Sports: Me ’n’ Richie

As a kid in Havertown, filmmaker Mike Tollin was in awe of controversial Phillies star Dick Allen. In an excerpt from a work-in-progress screenplay, Tollin details Allen’s place in the city — and how his own idol-worship transformed into a real relationship

MONTAGE
Fast-paced series of images shows highlights and lowlights from Richie’s next five years with the Phillies; fans boo as Richie comes to bat; he hits one over the roof, and the same fans cheer. Michael celebrates his bar mitzvah as Ruthellen and Sol look on admiringly from opposite sides of the temple; Allen, traded to St. Louis, insists on being called “Dick Allen.” Then on to the Dodgers, the White Sox (where he wins an MVP), back to the Phillies in ’75, then to Oakland to finish out his career with the A’s in ’77.

FADE-UP GRAPHIC: June 1977, Oakland, California

INTERIOR DAY — OAKLAND A’S LOCKER ROOM
In the far corner of the cramped and spartan dressing quarters sits Richie, now 35, wearing a home A’s jersey that says “Wampum” — his hometown — instead of his name on the back. The shirt is open, and Richie sits pensively, smoking a cigarette and sipping a beer. Michael, now a 21-year-old senior at nearby Stanford University, enters the room tentatively, carrying a microphone and an audiocassette recorder. He spots his boyhood hero and slowly walks in his direction. His hands shake as he pushes the “record” button and extends the microphone.

Michael: In the seventh inning, Perry got you on a curve in the dirt. Were you expecting a fastball?

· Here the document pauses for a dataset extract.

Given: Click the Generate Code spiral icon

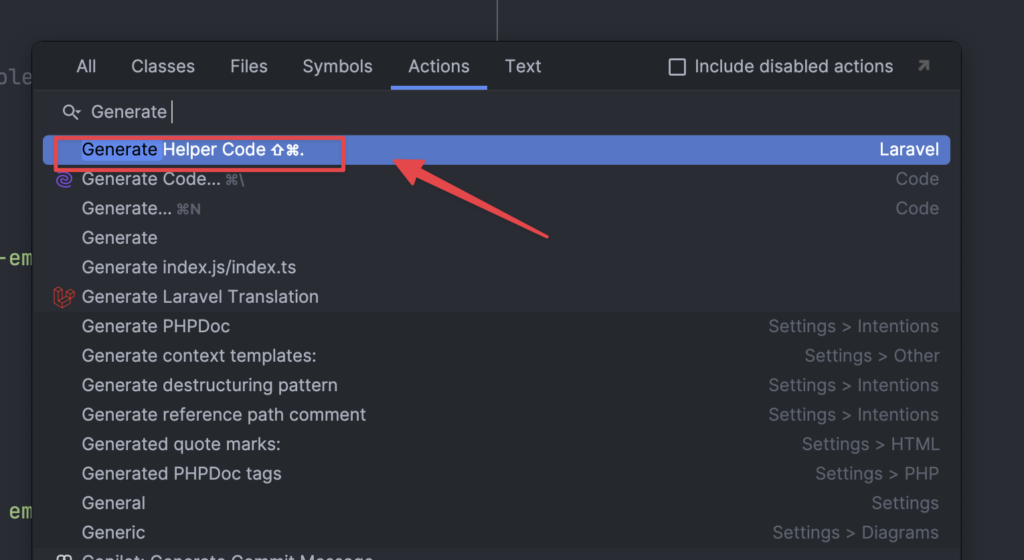Looking at the screenshot, I should [x=64, y=180].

Richie takes a drag of the cigarette. Then a sip of the beer. He stares straight ahead.

Michael (continued): What do you think the A’s have to do to turn things around?

Still no response. Michael slowly retreats from Allen’s locker, shell-shocked. It’s been almost 14 years since the “imprinting” of that autumn afternoon in ’63, and now this? Michael sets his tape recorder on the concrete floor beneath one of the wooden benches. New approach — friendly, non-media, longtime admirer. He walks slowly and tentatively toward Allen, who remains seated, still engrossed in his two vices.

Michael (continued): Hi, Dick, I wanted to say hello. I’m from Philadelphia.

The hint of a smile, and Richie Allen makes a quarter-turn in Michael’s direction.

Richie: Ah, sorry about that.

(Hard to tell if he’s kidding.)

Richie (continued): What part?
Michael:
Havertown.
Richie:
Yeah, okay. What are you, Jewish?

(Michael pretends not to hear the question. Why is he asking that? He can’t possibly be asking that.)

Richie (continued): So, you Jewish?
Michael: Uh, yeah … I am.
Richie:
Well all right, God’s Chosen People! Sit down, hoss, have a beer.

The two men, from Wampum and Havertown, drink, talk, and laugh heartily. Michael is giddy. There is clearly a connection between the two Philly expatriates, and it feels to Michael like the beginning of a deep friendship.

Almost a full decade passes, and Richie and Michael transition into new lives. Michael returns to Philadelphia to begin his career as a filmmaker. He then moves to New York, first working for Major League Baseball Productions, then starting his own production company. Richie, now retired as a player, focuses on his other passion, horses, and dips in and out of baseball as a coach. They stay in touch, largely through Michael’s quest to write a book with Richie.